There is no hard and fast rule by which a patient can self assign a SUDS rating to his or her disturbance or distress, hence the name subjective.

Some guidelines are:

  • The intensity recorded must be as it is experienced now.
  • Constriction or congestion or tensing of body parts indicates a higher SUDS than that reported.

The Scale

There a number of version of the scale, and the below is for illustration only:

  • 10 = Feels unbearably bad, beside yourself, out of control as in a nervous breakdown, overwhelmed, at the end of your rope. You may feel so upset that you don’t want to talk because you can’t imagine how anyone could possibly understand your agitation.
  • 9 = Feeling desperate. What most people call a 10 is actually a 9. Feeling extremely freaked out to the point that it almost feels unbearable and you are getting scared of what you might do. Feeling very, very bad, losing control of your emotions.
  • 8 = Freaking out. The beginning of alienation.
  • 7 = Starting to freak out, on the edge of some definitely bad feelings. You can maintain control with difficulty.
  • 6 = Feeling bad to the point that you begin to think something ought to be done about the way you feel.
  • 5 = Moderately upset, uncomfortable. Unpleasant feelings are still manageable with some effort.
  • 4 = Somewhat upset to the point that you cannot easily ignore an unpleasant thought. You can handle it OK but don’t feel good.
  • 3 = Mildly upset. Worried, bothered to the point that you notice it.
  • 2 = A little bit upset, but not noticeable unless you took care to pay attention to your feelings and then realize, “yes” there is something bothering me.
  • 1 = No acute distress and feeling basically good. If you took special effort you might feel something unpleasant but not much.
  • 0 = Peace, serenity, total relief. No more anxiety of any kind about any particular issue.

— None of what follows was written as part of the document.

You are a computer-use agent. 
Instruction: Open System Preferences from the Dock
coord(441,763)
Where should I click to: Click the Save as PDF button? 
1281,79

Utility Does Not Require Precision

In using SUDS in a therapeutic setting, the therapist does not necessarily define the scale, because one of the benefits of asking a patient or client for a SUDS score is that it is simple. Typically, you can ask the client, “On a scale of zero to ten, where zero is the best you can feel and ten is the worst, how do you feel right now?”

The purpose of this question is to enable the patient or client to notice improvements, and the inherent difference between one person’s subjective scale and another person’s is irrelevant to therapy with either individual. Our brains are sophisticated enough that they can usually summarize a large amount of data very quickly, and often accurately.

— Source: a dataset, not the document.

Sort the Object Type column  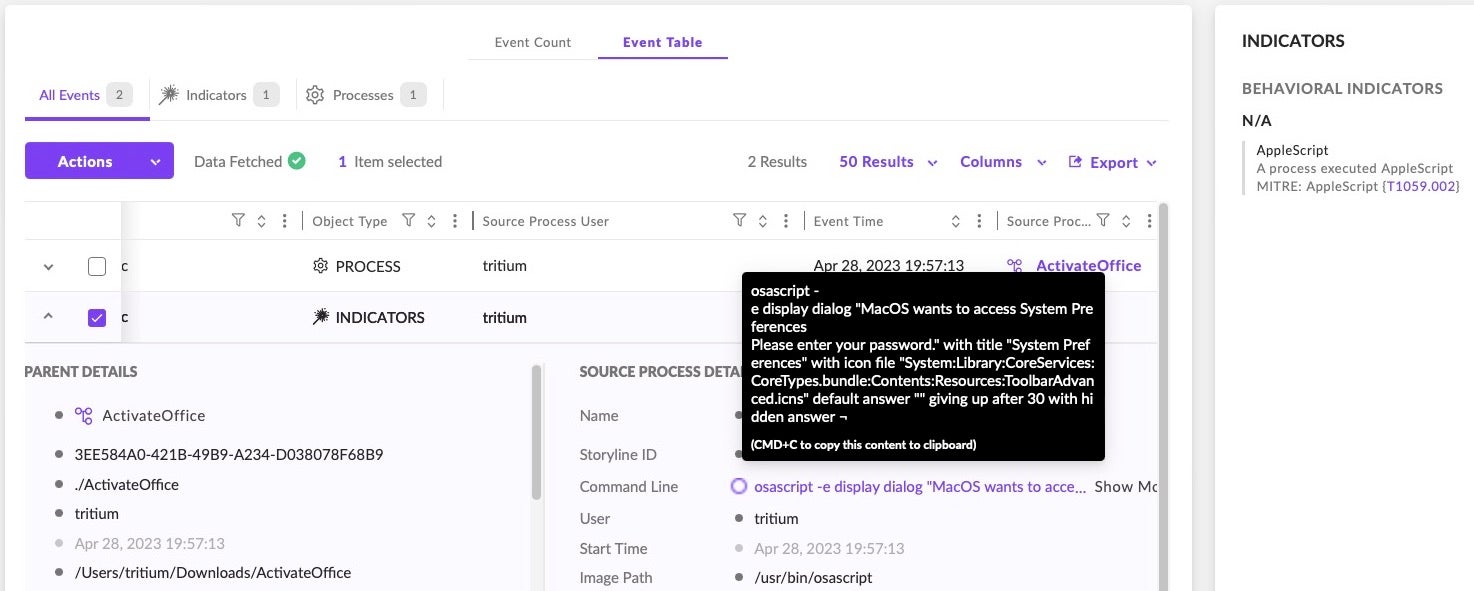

There is a possibility that in some forms of therapy, the patient will want to see progress and will therefore report progress that isn’t objectively present – a type one error from a statistical point of view. While both type I and type II errors are important in research situations, type one errors can have a therapeutic utility in clinical situations, in which they can provide an indirect opportunity for positive autosuggestion – much like the indirect suggestions employed in Eriksonian hypnosis.

Thus, since the main use of SUDS is for clinical purposes, rather than research purposes, the imprecise nature of the scale is relatively unimportant to its main users: patients and clinicians.